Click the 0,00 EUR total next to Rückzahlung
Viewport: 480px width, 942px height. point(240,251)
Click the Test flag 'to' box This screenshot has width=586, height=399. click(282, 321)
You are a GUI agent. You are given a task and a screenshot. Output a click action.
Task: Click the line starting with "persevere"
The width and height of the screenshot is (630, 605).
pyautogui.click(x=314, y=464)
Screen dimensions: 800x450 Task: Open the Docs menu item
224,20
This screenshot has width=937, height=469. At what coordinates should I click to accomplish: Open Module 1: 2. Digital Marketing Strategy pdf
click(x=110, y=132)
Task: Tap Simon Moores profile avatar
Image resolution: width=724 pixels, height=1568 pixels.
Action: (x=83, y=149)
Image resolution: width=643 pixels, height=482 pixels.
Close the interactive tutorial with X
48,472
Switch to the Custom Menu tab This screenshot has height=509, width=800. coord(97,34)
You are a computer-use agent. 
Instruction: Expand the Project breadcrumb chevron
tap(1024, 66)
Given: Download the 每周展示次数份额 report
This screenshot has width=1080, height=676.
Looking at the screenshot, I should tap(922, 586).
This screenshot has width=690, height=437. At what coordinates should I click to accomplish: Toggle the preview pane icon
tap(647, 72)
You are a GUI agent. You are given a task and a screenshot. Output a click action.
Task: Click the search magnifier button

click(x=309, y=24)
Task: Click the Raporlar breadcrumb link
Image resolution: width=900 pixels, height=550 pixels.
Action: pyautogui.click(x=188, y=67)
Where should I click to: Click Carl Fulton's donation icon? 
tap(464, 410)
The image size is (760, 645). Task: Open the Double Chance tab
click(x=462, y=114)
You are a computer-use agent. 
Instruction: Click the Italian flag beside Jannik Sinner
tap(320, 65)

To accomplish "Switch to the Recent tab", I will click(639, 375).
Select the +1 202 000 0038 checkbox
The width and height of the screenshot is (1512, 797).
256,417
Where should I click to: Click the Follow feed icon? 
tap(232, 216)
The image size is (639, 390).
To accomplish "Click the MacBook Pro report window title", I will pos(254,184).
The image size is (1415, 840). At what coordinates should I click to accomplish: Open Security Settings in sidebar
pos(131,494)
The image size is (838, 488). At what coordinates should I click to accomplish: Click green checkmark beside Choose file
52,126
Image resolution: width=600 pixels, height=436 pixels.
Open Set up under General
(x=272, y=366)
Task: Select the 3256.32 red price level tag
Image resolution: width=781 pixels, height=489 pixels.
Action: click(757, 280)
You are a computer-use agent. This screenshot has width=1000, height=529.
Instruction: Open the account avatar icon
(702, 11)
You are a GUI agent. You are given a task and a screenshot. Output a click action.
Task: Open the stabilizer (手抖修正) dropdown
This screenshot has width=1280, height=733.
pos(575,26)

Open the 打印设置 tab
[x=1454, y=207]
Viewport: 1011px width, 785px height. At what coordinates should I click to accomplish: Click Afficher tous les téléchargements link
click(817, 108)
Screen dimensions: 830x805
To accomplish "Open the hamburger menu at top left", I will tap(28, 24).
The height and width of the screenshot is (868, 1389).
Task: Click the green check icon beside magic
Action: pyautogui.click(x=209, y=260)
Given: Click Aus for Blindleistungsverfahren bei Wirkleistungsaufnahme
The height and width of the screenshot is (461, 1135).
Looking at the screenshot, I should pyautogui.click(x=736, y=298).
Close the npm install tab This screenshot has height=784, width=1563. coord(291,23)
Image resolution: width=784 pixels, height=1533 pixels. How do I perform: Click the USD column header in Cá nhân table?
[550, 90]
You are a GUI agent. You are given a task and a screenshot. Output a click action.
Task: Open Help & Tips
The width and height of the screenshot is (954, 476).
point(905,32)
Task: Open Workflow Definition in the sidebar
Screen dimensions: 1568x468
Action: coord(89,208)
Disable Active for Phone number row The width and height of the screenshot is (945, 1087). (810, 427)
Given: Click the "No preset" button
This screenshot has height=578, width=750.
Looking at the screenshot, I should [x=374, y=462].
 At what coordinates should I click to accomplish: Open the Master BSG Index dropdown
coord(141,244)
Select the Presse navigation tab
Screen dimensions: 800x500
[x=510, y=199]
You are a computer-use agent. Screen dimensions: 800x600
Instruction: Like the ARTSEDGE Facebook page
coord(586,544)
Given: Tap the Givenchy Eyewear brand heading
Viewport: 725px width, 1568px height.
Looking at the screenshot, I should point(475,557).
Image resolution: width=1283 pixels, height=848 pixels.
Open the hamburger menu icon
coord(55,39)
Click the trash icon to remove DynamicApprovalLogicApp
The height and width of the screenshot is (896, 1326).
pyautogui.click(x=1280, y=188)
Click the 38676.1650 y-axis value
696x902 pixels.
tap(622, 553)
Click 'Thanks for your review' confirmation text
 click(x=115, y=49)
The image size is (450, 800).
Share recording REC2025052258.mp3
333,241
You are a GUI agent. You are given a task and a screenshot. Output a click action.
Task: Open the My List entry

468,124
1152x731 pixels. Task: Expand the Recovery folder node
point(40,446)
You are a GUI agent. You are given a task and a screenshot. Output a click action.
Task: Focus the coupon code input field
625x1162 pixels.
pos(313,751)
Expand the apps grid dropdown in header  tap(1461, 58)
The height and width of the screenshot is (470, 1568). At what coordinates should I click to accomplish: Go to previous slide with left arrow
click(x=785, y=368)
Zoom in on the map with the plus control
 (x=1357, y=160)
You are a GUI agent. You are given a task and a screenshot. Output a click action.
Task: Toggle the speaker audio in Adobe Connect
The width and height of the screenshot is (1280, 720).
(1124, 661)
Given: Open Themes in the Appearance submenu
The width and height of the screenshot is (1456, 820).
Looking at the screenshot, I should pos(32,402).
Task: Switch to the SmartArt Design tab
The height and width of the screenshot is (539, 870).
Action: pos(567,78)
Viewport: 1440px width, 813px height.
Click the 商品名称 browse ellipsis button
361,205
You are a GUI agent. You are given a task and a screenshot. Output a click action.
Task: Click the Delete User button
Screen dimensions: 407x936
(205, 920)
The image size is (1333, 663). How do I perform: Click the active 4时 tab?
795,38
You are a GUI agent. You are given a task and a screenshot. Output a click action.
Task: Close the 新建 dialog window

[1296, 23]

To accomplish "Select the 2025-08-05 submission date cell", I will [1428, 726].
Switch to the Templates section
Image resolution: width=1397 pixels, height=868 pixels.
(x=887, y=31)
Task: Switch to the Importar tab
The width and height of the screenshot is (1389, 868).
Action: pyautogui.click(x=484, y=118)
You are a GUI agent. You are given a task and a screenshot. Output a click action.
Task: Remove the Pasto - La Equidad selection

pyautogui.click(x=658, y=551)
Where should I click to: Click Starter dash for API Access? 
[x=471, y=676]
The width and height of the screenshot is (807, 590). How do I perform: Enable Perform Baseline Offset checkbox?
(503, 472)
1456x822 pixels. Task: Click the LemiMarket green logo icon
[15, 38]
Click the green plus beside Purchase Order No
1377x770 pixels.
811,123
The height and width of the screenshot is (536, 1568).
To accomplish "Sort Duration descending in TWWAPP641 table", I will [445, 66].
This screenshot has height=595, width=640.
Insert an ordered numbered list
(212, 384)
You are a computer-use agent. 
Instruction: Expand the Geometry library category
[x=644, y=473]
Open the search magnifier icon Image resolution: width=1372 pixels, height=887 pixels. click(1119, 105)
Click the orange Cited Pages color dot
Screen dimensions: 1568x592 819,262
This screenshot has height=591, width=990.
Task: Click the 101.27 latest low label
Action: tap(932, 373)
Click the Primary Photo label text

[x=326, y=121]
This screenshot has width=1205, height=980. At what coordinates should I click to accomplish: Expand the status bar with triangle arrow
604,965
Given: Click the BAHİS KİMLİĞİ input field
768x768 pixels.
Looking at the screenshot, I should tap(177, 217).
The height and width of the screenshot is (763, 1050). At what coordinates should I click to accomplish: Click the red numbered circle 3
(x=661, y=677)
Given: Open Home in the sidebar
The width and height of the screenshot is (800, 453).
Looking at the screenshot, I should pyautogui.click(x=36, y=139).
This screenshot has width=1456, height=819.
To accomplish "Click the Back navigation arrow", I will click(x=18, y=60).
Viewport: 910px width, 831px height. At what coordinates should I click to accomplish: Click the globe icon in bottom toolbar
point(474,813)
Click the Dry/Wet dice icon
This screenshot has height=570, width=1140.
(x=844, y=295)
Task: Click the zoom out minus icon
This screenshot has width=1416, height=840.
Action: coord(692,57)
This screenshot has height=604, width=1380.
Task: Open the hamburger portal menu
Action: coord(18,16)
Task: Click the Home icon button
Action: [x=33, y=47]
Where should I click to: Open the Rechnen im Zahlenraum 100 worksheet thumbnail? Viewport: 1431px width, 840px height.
* * * * *
__Your task__:
Please list every line in the records above that contains the word "plus".

__The reply__:
Zoom in on the map with the plus control
Click the green plus beside Purchase Order No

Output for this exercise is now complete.